06 ene 2005 . Actualizado a las 06:00 h.

JEAN ANTHELME Brillat-Savarin era un hombre orgulloso de sus finas pantorrillas, piernas de gacela sobre las que surgía un estómago prominente. Su Fisiología del gusto no es sólo un libro de gastronomía, sino un templo filosófico de la reflexión de sobremesa. Decía Savarin que a las mujeres que quisieran hacer dieta les aconsejaba beber vino blanco a pasto (sic), pero no desayunarse con vinagre, una costumbre de las lánguidas damas parisinas de finales del XVIII que a veces las llevaba a la tumba en su anoréxica búsqueda de la delgadez extrema. Savarin no quería saber nada de dietas. Había intentado ocultar su panza con un corsé pero reconocía que aquella prisión no era para él.
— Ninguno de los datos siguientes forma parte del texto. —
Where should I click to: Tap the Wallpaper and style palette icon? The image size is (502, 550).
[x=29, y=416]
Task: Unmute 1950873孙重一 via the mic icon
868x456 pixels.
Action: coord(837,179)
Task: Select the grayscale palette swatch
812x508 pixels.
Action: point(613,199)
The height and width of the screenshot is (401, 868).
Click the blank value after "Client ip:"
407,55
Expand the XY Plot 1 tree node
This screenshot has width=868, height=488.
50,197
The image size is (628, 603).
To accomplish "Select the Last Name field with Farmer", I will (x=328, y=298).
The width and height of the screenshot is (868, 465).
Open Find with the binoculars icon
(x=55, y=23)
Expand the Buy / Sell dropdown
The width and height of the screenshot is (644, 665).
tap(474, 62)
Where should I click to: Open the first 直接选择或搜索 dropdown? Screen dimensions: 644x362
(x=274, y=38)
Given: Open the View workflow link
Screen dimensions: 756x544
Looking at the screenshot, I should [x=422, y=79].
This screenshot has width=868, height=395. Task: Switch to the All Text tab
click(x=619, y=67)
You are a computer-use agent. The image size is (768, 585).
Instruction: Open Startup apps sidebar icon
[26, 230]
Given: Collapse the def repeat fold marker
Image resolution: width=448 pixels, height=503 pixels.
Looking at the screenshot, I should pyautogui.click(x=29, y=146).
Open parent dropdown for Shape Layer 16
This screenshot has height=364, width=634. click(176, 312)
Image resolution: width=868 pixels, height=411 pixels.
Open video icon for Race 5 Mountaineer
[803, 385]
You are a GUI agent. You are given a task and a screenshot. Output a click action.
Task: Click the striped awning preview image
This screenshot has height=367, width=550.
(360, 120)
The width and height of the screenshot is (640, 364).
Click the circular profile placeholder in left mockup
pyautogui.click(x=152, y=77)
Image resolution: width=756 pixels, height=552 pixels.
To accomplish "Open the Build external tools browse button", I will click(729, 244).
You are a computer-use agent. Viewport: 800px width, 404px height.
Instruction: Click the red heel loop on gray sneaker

Lo suyo era sentarse a la mesa y comerse capones trufados hasta parecer esferas. Decía que el ser humano se caracterizaba por dos cosas: por una curiosidad innata y por su gusto por los licores y productos derivados de la fermentación. Lo quiero imaginar algo piripi contándole tales teorías a los marineros de Malpica y negociando con ellos el precio del rodaballo y la langosta, o corriendo con sus finas pantorrillas por los montes de Vimianzo detrás de un jabalí para convencerlo de que su mejor opción vital es la de acabar en una cazuela.